PROBLEM TO SOLVE
Would you return the listing that follows exactly, leaving its pictures behind?
** Opening MATERIALS PROVIDED block **
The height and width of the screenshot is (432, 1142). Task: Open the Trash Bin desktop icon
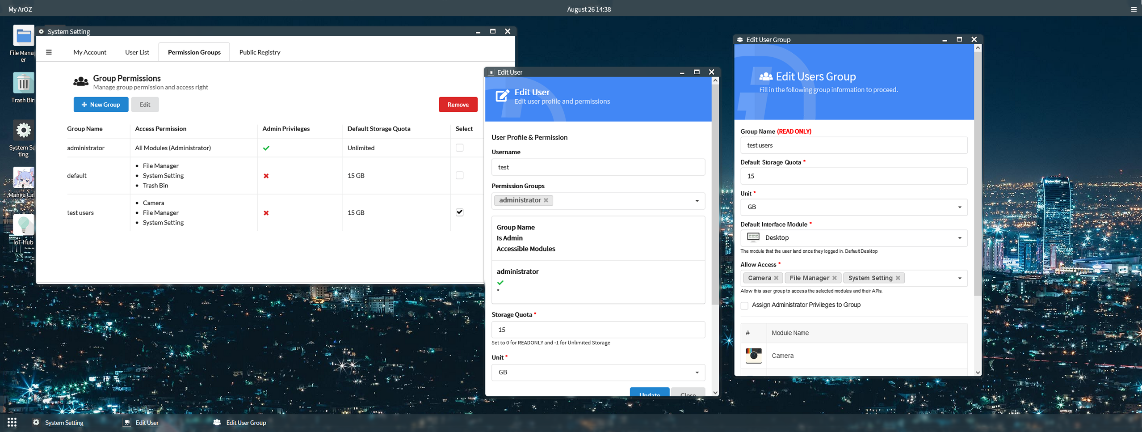(23, 84)
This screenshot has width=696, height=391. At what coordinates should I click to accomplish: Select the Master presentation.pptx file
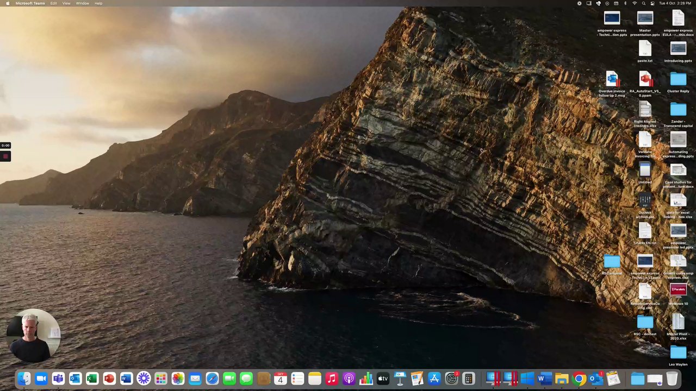point(645,19)
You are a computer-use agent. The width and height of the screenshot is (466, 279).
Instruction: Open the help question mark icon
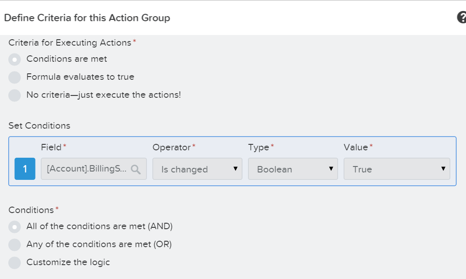(x=461, y=18)
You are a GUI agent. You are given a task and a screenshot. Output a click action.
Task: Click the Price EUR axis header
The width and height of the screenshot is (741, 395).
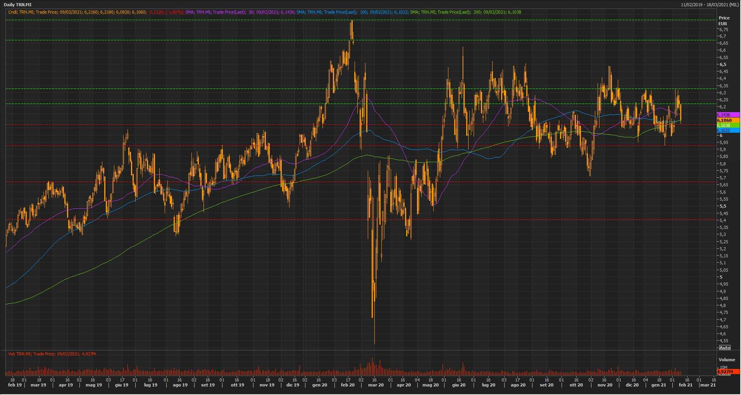coord(724,21)
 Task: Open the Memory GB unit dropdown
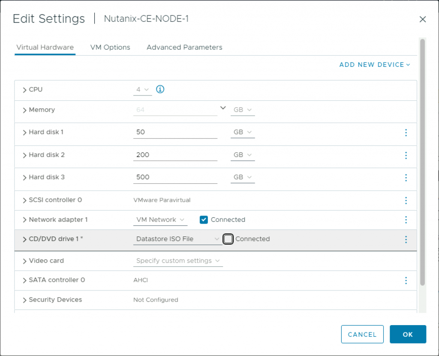242,110
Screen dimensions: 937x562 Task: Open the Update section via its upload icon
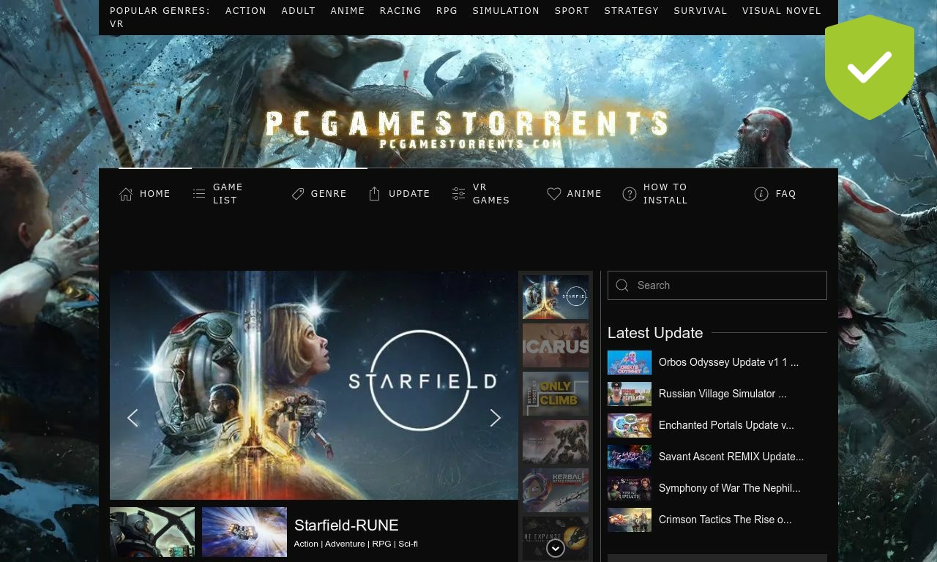(x=374, y=193)
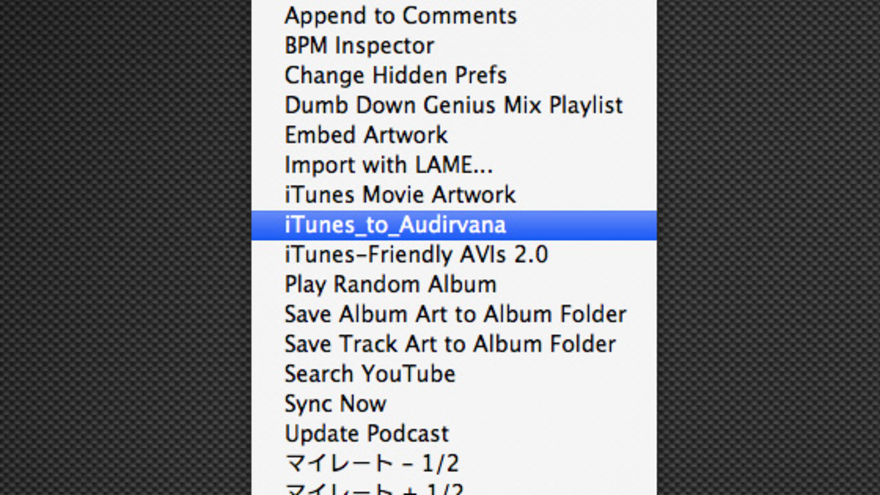Run the highlighted iTunes_to_Audirvana script
880x495 pixels.
395,225
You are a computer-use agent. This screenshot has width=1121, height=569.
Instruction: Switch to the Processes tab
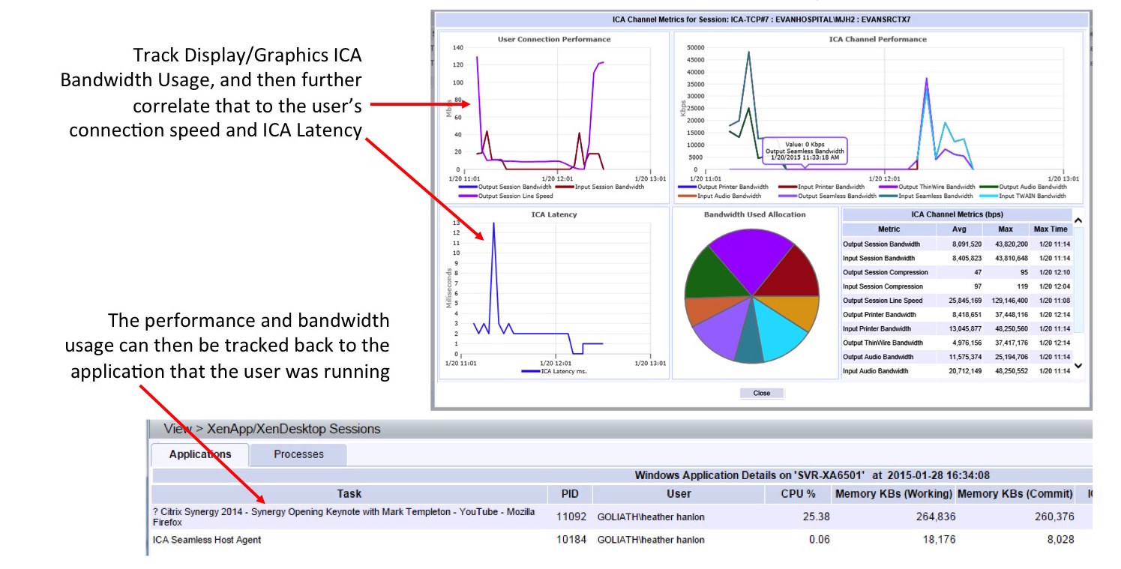[x=298, y=454]
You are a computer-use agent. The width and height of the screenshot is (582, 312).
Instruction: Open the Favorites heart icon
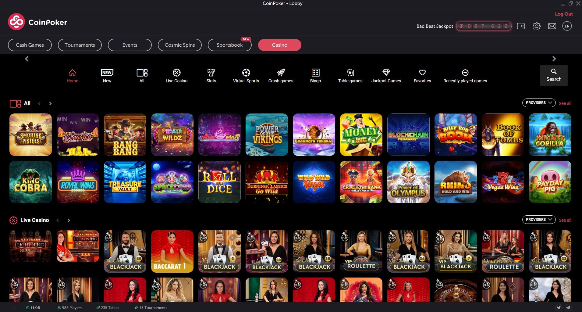tap(422, 73)
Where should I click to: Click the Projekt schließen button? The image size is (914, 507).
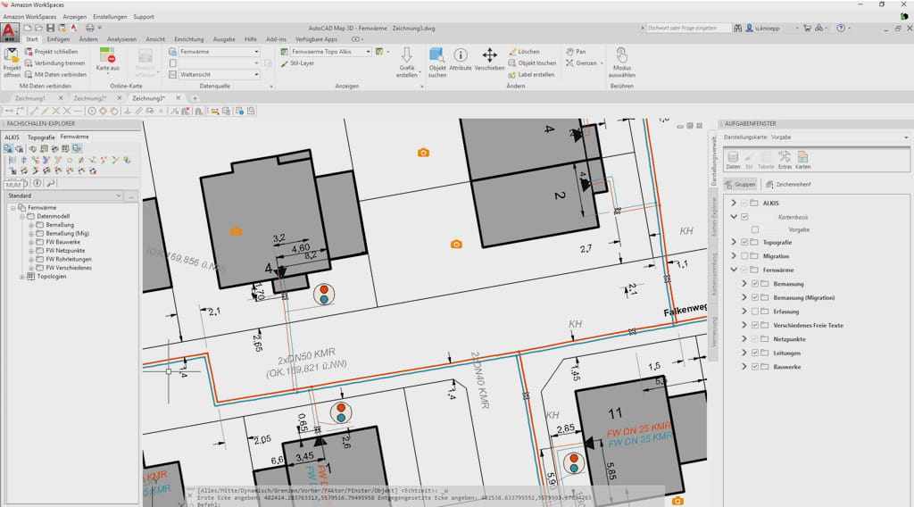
** Closing MATERIALS PROVIDED block **
ANSWER FOR THE TASK
The height and width of the screenshot is (432, 1142). Task: Open the Trash Bin desktop icon
(23, 84)
This screenshot has width=696, height=391. At what coordinates should I click to accomplish: Select the Master presentation.pptx file
point(645,19)
You are a computer-use agent. The width and height of the screenshot is (466, 279).
Instruction: Open the help question mark icon
(x=461, y=18)
You are a GUI agent. You are given a task and a screenshot. Output a click action.
Task: Click the Price EUR axis header
The width and height of the screenshot is (741, 395).
coord(724,21)
 Task: Open the Memory GB unit dropdown
242,110
Screen dimensions: 937x562 Task: Open the Update section via its upload icon
(x=374, y=193)
Run the highlighted iTunes_to_Audirvana script
880x495 pixels.
395,225
You are a computer-use agent. This screenshot has width=1121, height=569.
Instruction: Switch to the Processes tab
[x=298, y=454]
You are a computer-use agent. The width and height of the screenshot is (582, 312).
Instruction: Open the Favorites heart icon
tap(422, 73)
Where should I click to: Click the Projekt schließen button? The image size is (914, 507).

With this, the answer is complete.